You’ve got hope.
And you’ve got plans.
And you’d better hope the plans work out.
So we’re thankful for the Northern Gila County Sanitary District’s far-sighted plans to increase its capacity so it can serve Payson even when the town hits a build-out population of 38,000.
But we can’t help but contrast that careful, long-term planning process to the Payson Unified School District’s short-sighted fire sale of Frontier Elementary School — even though the district will almost certainly one day have to build another school.
Of course, the sanitary district’s plan to spend $16 million to increase its capacity from 2.2 million gallons a day to 3.5 million gallons a day provokes both controversies and uncertainties.
The recent election focused on the district’s hefty impact fees, which can discourage development. That’s especially true for commercial properties, which remain vital to our economic future. The district has accumulated a roughly $15 million reserve fund, some of it from impact fees, some of it from the $1.1 million it collects annually in property taxes. The careful accumulation of that money has allowed the district to make $10 million in improvements in recent years and still avoid taking on debt for this phased, $16 million doubling. That’s far-sighted and conservative in the best sense.
Of course, we hope the reconstituted board of directors will think hard about whether the district still needs the impact fees that enabled it to accumulate those funds. The district has enough money on hand to pay for the first, $9 million phase of the expansion. It even has a good chunk of the remaining $7 million it needs to accommodate a Payson population of 38,000 — which it surely won’t need to complete for some years.
We urge the board to reduce those impact fees to the lowest possible level, so that excessive fees won’t stall the recovery of Payson’s construction industry.
Of course, other critical uncertainties remain.
The backers of the plan to build a 6,000-student university and various spin-off businesses have provided the sanitary district with none of the specifics it needs to take the needs of the college into account. This seems like a lamentable oversight, given that the sanitary district must move forward with its expansion plans.
In addition, the sanitary district’s plans don’t include Star Valley. That’s probably not nearly as critical, since providing a wastewater treatment system for Star Valley will undoubtedly involve the construction of a new treatment plant, given the region’s geography and the expense of pumping uphill.

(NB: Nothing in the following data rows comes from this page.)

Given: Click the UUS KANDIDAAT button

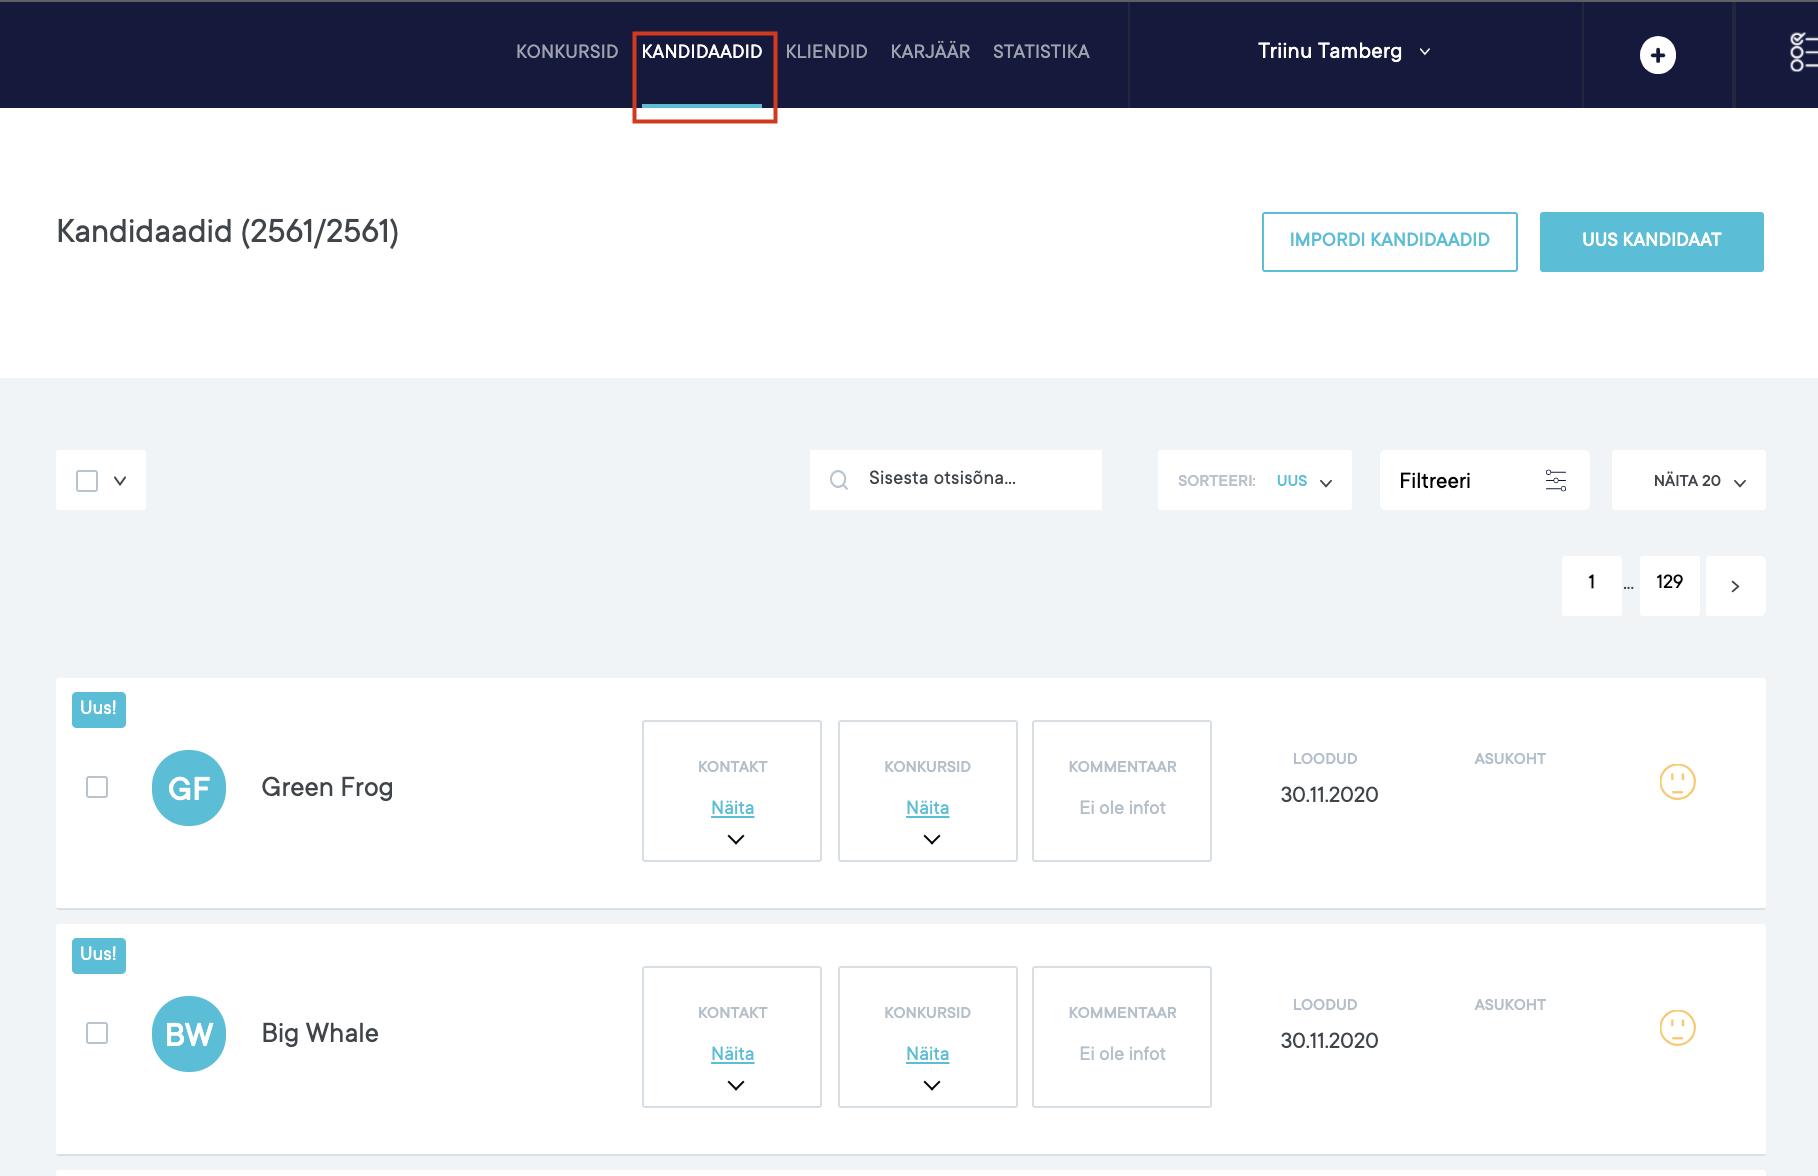Looking at the screenshot, I should 1651,241.
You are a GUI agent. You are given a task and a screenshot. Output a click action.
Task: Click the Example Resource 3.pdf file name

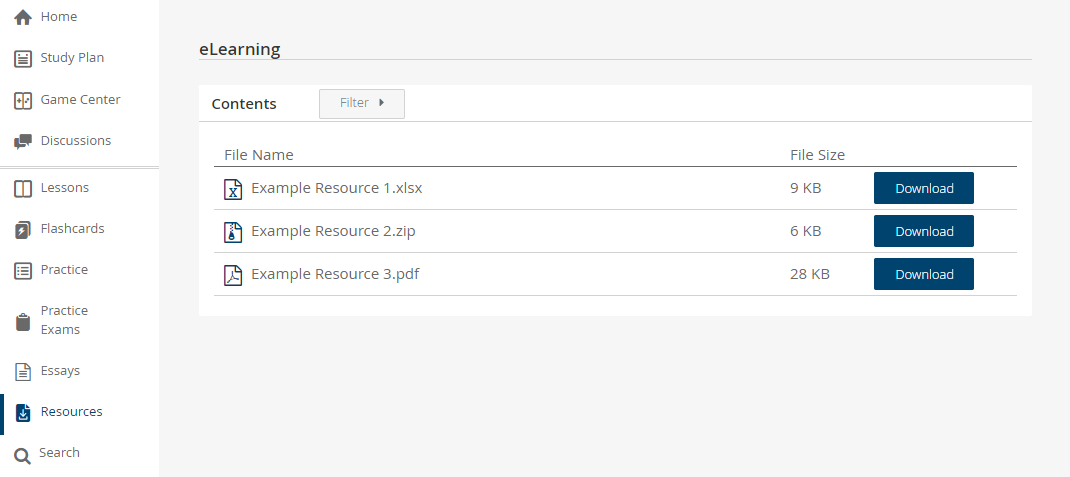pyautogui.click(x=335, y=274)
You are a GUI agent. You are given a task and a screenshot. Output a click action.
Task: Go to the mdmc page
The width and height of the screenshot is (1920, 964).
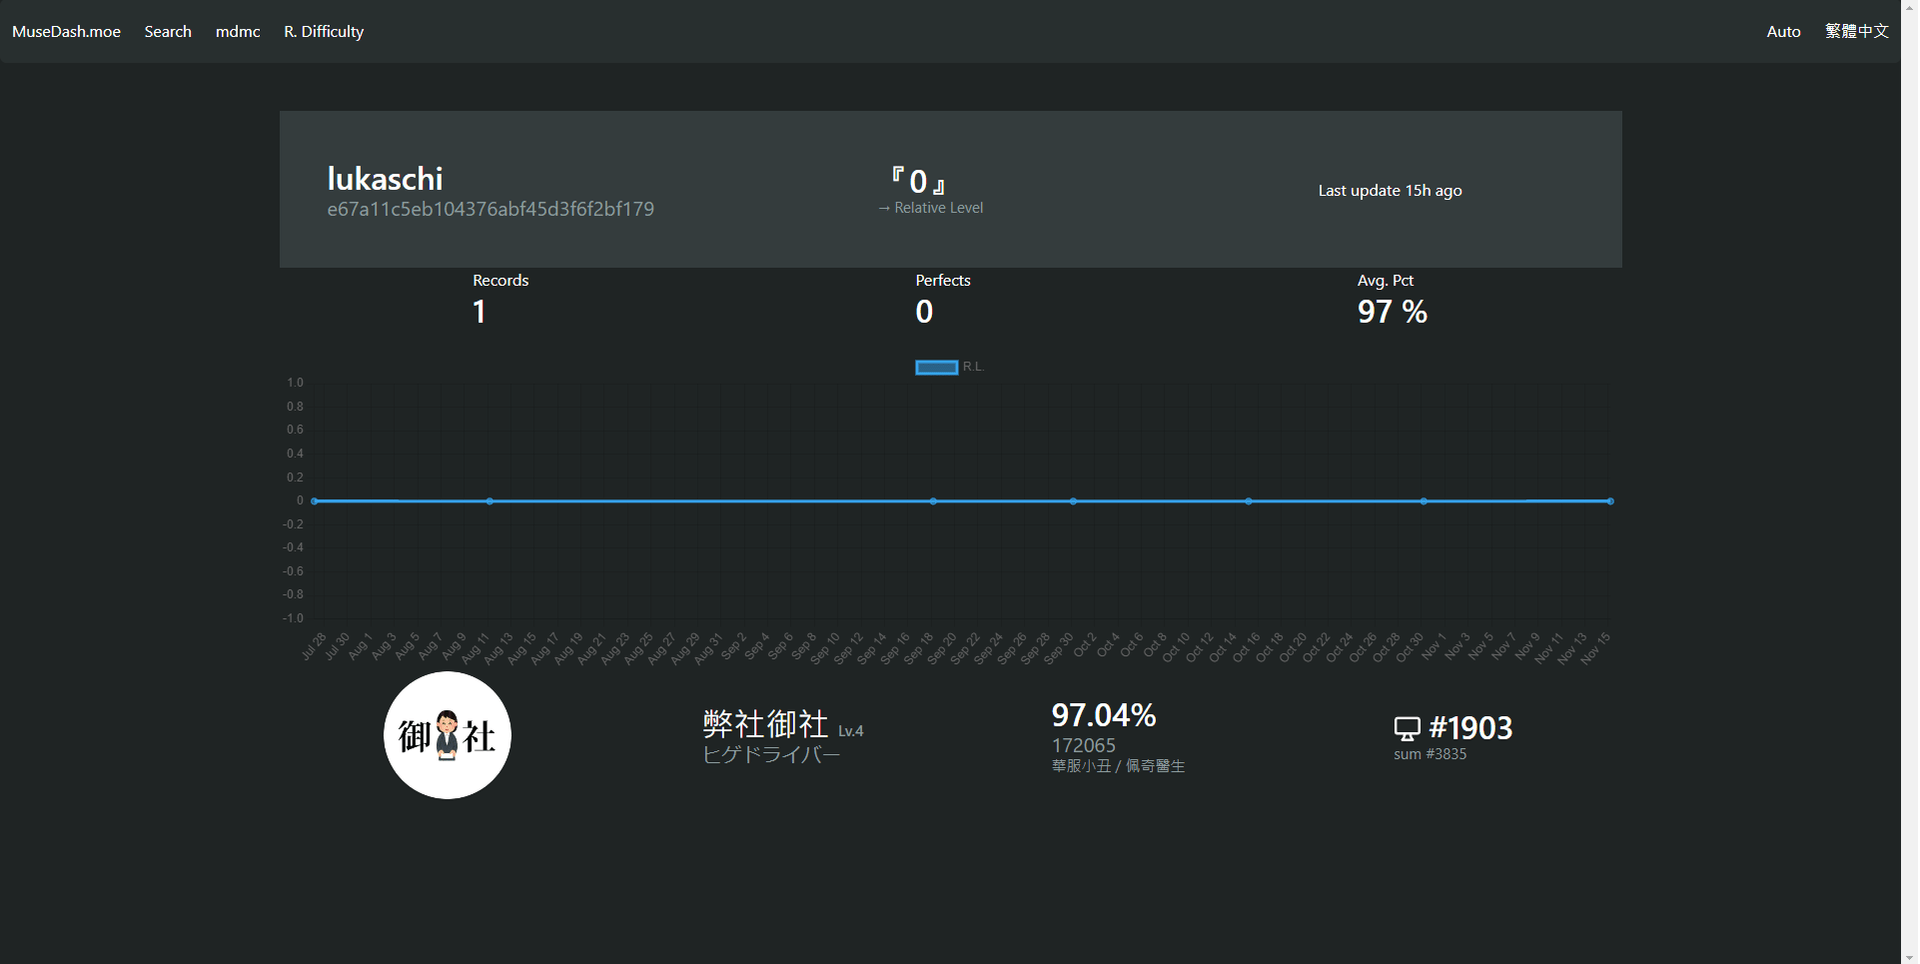click(x=237, y=31)
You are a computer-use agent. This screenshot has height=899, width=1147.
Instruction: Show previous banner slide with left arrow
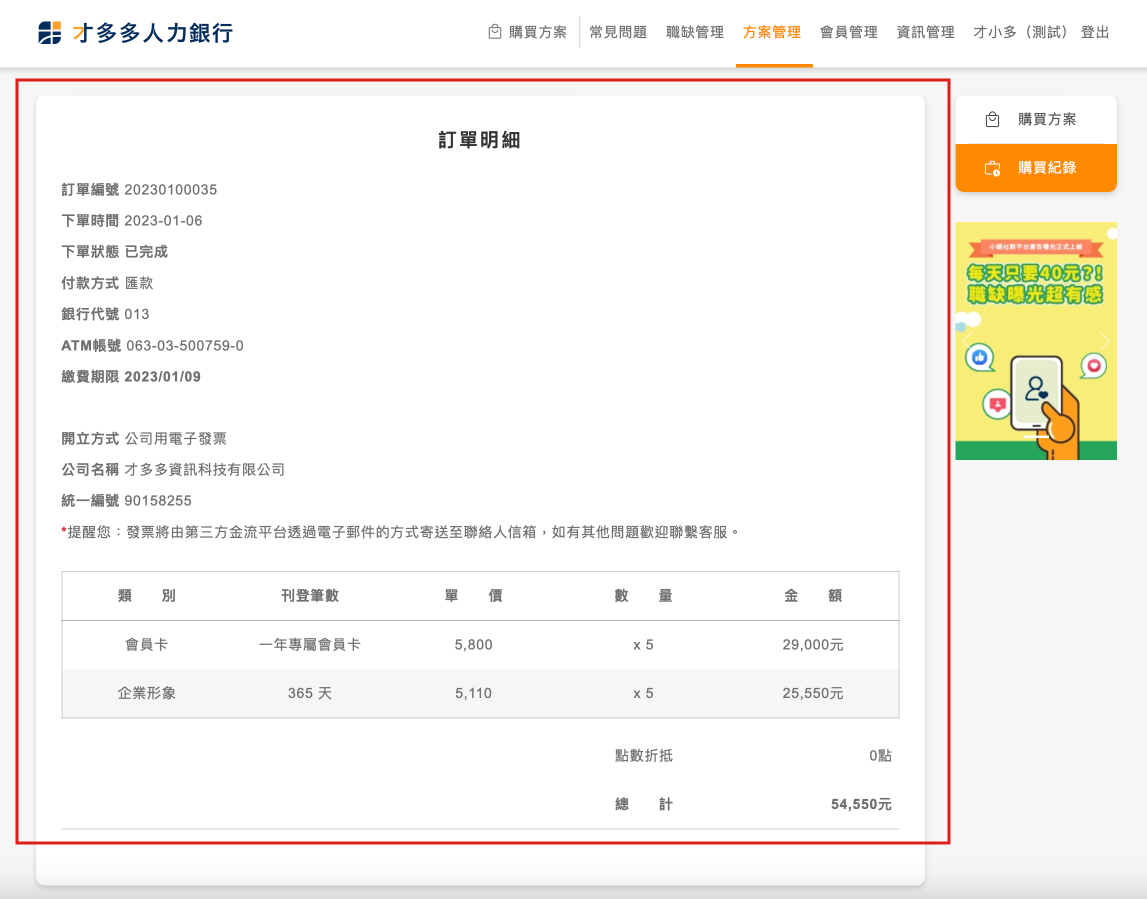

In the meantime, we’re happy that the sanitary district has mixed short-term fiscal caution with long-range planning. It offers a lesson for other agencies.
Payson School Board — are you listening? We hope so.
Op, op, op, Rim Country
Went to the Lip Sync spectacular on Saturday — which offered one more reason to love living in Rim Country — as though we needed another.
What a great bunch of kids — and teachers.
You wouldn’t believe the acts — the laughs, the energy, the choreography. Blew us away — or at least made us fall down laughing.
The act that won the coveted audience choice award reproduced the Korean pop Internet sensation “Gangnam Style,” a hypnotically bizarre song. Google it. You-Tube it. It’s just weird — but not as fun to watch as Daniel Walling and Cody Schuler’s lip sync of the song. We can’t even begin to calculate the hours of practice those two teenagers must have put into the performance.
Of course, the kids staged one great act after another — all done with such joy and hard work that it restores your faith in the future.
But that’s not all. The whole community joined in, using the event to raise $4,000 in scholarships for local kids — that includes groups as diverse as the Soroptimists and local motorcycle clubs. Some 300 people crowded into the auditorium and many bid in the silent auction — all to raise money for our kids.
It’s enough to send you home toe-tapping, grinning and singing: “oppan Gangnam style, Gangnam style, op, op, op, op, oppan Gangnam style.”